Stated exercise -
Rewrite the listing from its first line through the line containing "[x=302, y=297]", substituting "Display size" for "Screen dimensions" and leaving everything else unaltered. Return only that span, and omit the pictures.

Exercise input -
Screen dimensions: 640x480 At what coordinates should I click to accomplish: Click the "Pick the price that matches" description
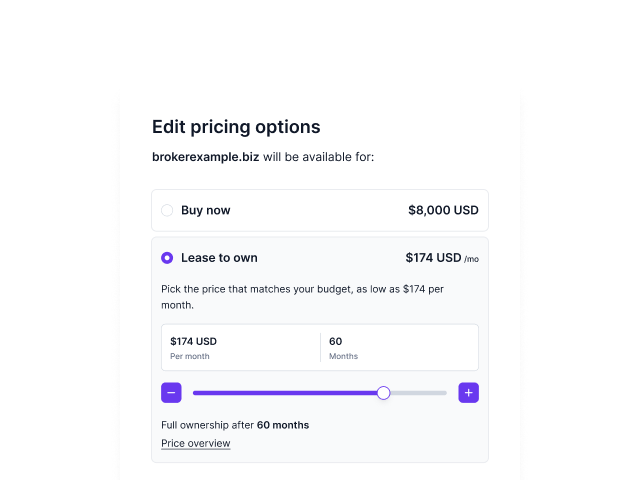[x=302, y=297]

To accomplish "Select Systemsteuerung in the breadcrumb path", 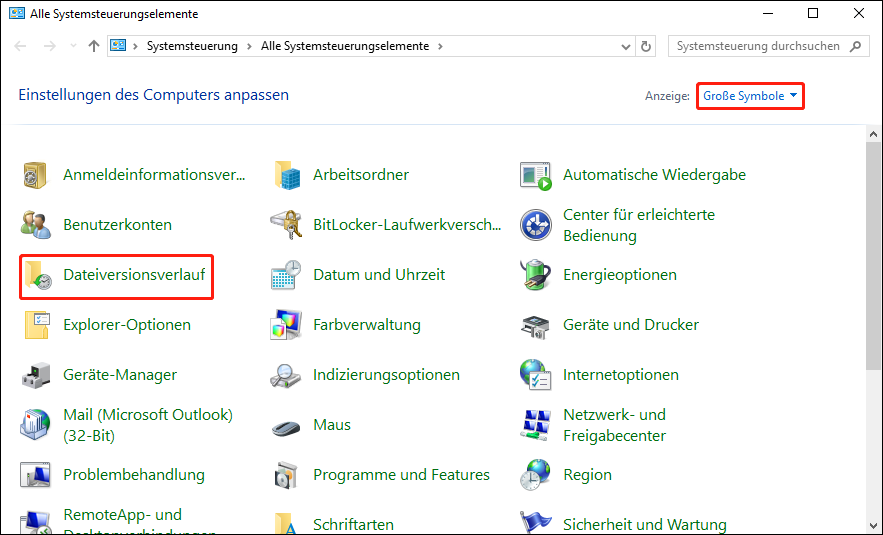I will 192,47.
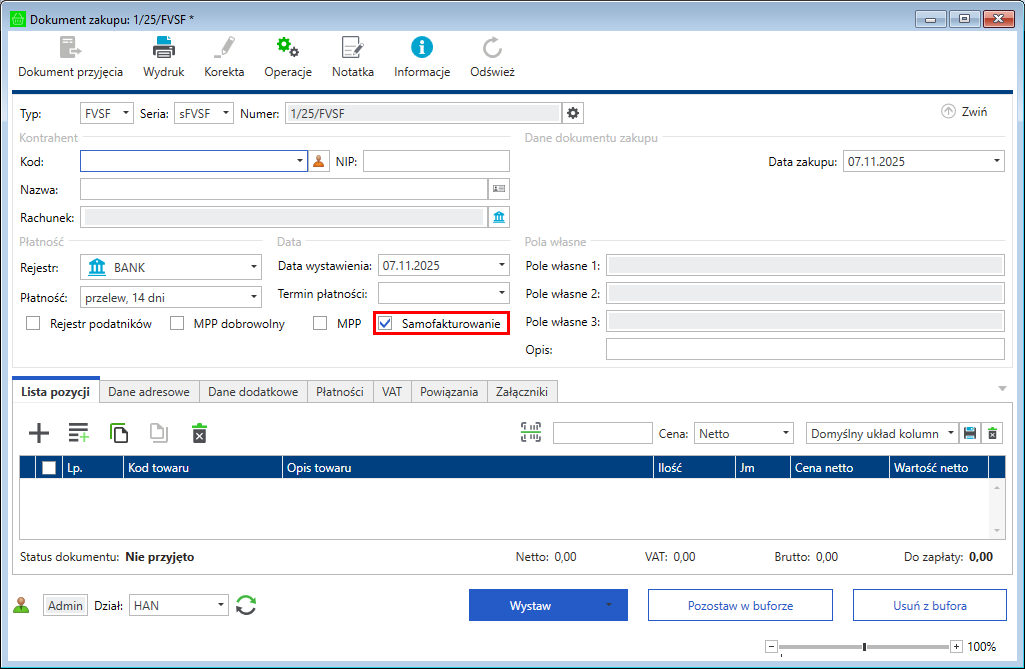Image resolution: width=1025 pixels, height=669 pixels.
Task: Add a new item with plus icon
Action: click(38, 433)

Completed exercise -
Display size: 640x480 At what coordinates should I click to accomplish: Click the "Pick the price that matches" description
[x=302, y=297]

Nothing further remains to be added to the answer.